February 13, Ash Wednesday

So I’m 32 years old. This isn’t a zone of life where any given birthday is likely to signify much. I’m too old for any more civil milestones and way too young for anyone to be impressed I’ve made it this far. This is a birthday where you get an automatic postcard from the car insurance people letting you know you might just be eligible for a lower rate. I got phone calls from my family and a cake at the office and some friends bought me dinner; I’m grateful for all of these things, and there’s not much to say about it.

Except there’s this: My Uncle Ron would have been 61 today.

He died in early June, a heart attack, cutting wheat in a field in Kansas. They put his picture on the front page of the Salina paper, and we buried him next to his parents in a plot on the hill overlooking the farm where he and my dad and all the rest of them grew up.

I’ve tried a hundred times since then to write about him, to stitch the memories of who he was and what he meant to us into something that I could show you and say read this and you might know something about who we lost. I want to talk about how he gave me and half my cousins ridiculous nicknames before we could talk that have quietly stuck with us into adulthood.
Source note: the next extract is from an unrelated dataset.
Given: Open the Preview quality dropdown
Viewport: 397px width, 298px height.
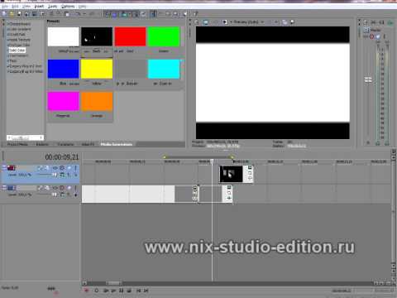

About how much I’ve come to understand he did for his family when his own father died too soon. How he teased us mercilessly, because we loved him for it. How I remember him angry at something - the shape of his life or something else I couldn’t see - when I was young, and how later on, with Carol and his grandkids, he was a better man than that anger; better, I think, than a lot of people ever manage.

I never get very far. I’m not sure I’m up to the task. But I sit here and I remember that we were too far out of touch and I didn’t call him last year on his 60th, and I feel like hell and I think I shouldn’t let this one go unremarked.